Dozing polar bear, Indianapolis Zoo

Friday, June 19, 2009

Off, but this time just for two days

I will be computerless until Sunday evening. Tonight I'm camping in thunderstorms and tomorrow I'm doing an overnight kayaking trip.

Back Sunday. Hopefully, with photographs.

Thursday, June 18, 2009

Why the hell is this place called Mountain Time if you live in the midwest?

Good question.

I used to live in the mountains. And this site was started when I lived there. I stopped posting here in May, 2008, when I abruptly moved back to the midwest from northern Idaho. I filed for divorce a few months later, because I didn't like my husband's girlfriend. I started two other sites under different pseudonyms -- I used those places to engage the hell of getting a blindside divorce from someone I'd spent my entire adult life with, and whom I trusted far more than I probably should have.

Once I emerged from that hell, I realized I wanted to be back here again. I am Trailhead, and Trailhead is me.

Clearing the cobwebs

Wow, this place was dusty.

So I cleaned up a little, and I'm settling back in.

Pulled from the comments, another amazing otter story

Commenter and Sancho fan Dave was kind enough to tell us the incredible story of the river otter he raised as a kid in Florida. Dave writes:

I was about 13 or 14 when my otter turned up behind my house. We lived on a small river down in Florida. The otter my mom named Samba was alittle older than Sancho. His mother had been killed by something, it looked like maybe a boat or a gator. He took to my dog (Golden Retriever) like it was his mother. The two where always together they would meet me at the bus stop in the afternoons and we would play and fish most days. I didn't have the knowledge of Carolina to help him get back to being on his own. So he would mostly just sit lay next to me while I fished for his food.

To me otters have the best outlook on things they are always playing and socializing with there family and friends. He could sence if I was stressed when I would get off the bus from school (everybody knows middle school can be a stressful place) and he would always do something funny or make weird noises and before I knew it whatever had happed that day was long forgottin. Alittle like Sancho's story mine does not have the best ending. One day Samba was in the garage under my fathers car and he was running late to work or something and he was trying to get Samba to come out (my father and Samba did spend alot of time together so Samba did not know him that well) so he reached under his car to pull Samba out and grabbed him by the tail and Samba bit him. It was not a bad bit I asked my dad and he said it didn't even draw blood but like any caring parent he was concerned and he called the local wildlife department.

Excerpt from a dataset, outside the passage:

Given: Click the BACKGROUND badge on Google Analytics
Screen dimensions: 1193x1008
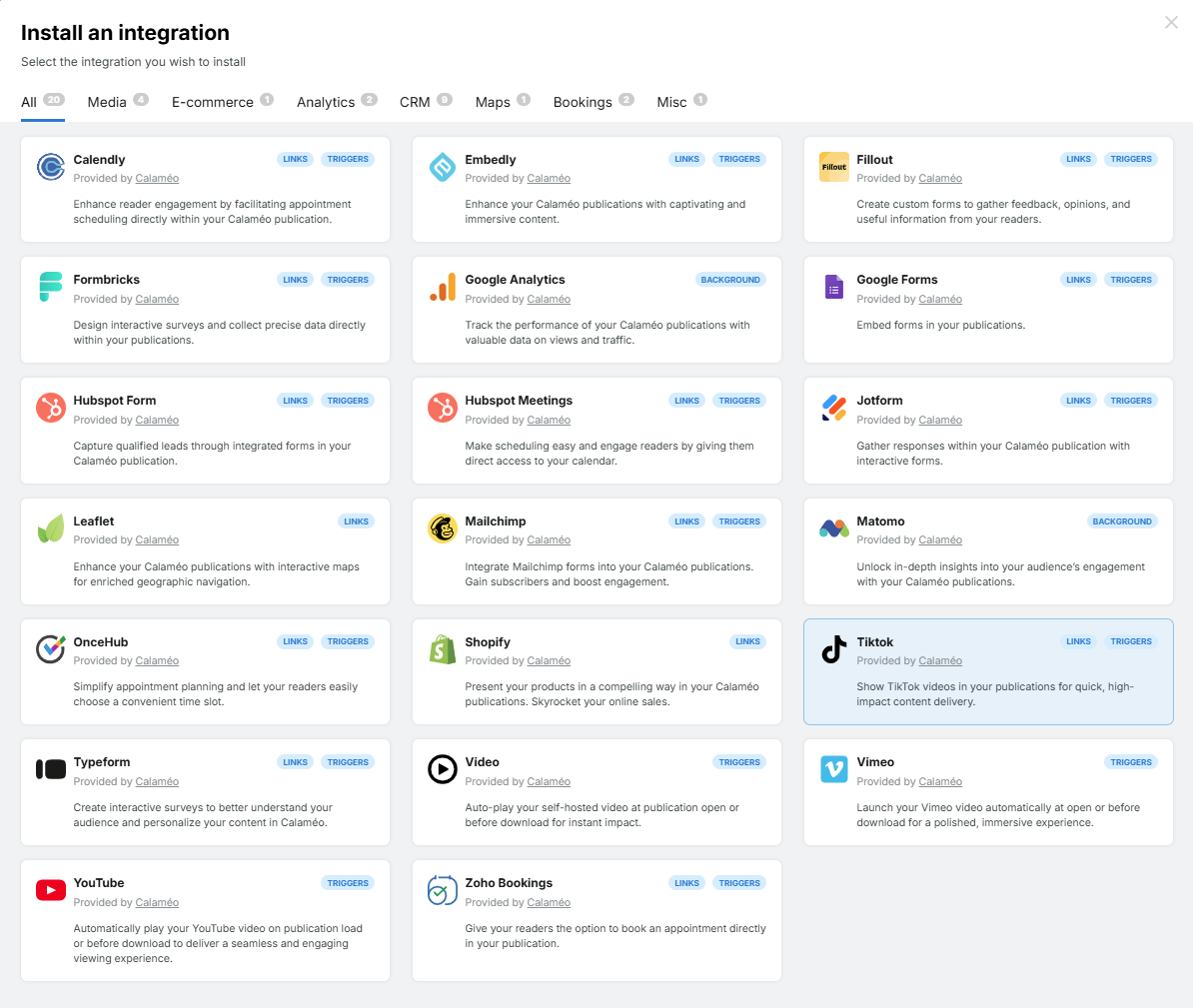Looking at the screenshot, I should tap(730, 280).
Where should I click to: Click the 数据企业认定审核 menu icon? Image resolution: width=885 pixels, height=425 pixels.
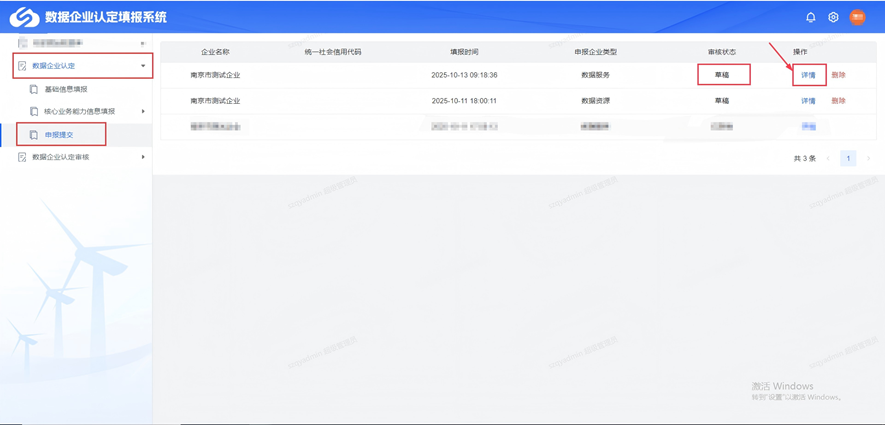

Thats the sad part like Sancho's story. Here is the nice ending many years later with what would later become my wife, we where at Seaworld and I was telling my to be wife that a had raised in otter for about a year just like the one in show we where watching. I also told her that the local wildlife department didn't have the right habitat ect to keep my otter so they gave him to Seaworld. So she pressured me to go ask after the show if he was still around. So I did knowing that the likelyhood was very slim. But I did knowing my soon to be wife would not let me off the hook if I didn't.

I walked up to the trainer after the show and asked if they had an otter named Samba he said no, "I know it" is what I was thinking. The trainer asked why I told him my story and where I was from and how long ago it was. He told me that was really weird because they have an otter that came from the same area I lived same age as Samba would have been ect... But his name was Otis. He asked me if I would like to see him, Of corse I said yes so me and my wife went behind stage to the otter habitat.

I had no idea they had as many otters as they did there must have been 10-12 otters of all different types and before we even got up to the habitat the guy was going to show us I pointed out Samba and he saw me. He was standing up tall at the back of his little river area and he ran up to the front wall so I could see him. The trainer laughed and said so you do know Otis. I talked with the trainer for quite some time then and he told me that I answered alot of the question he and the other trainers had as to why Samba was the way he was. They told me he was by far the oldest otter they had but still the fastest out of the water he said that he runs more like a dog than the others and that it now make sences being that my dog and him where like a Mother - son relationship.

So I am holding out hope that one day Sancho and Carolina will be reunited like me and Samba where.

Thanks to Dave for sharing this great story! I love it.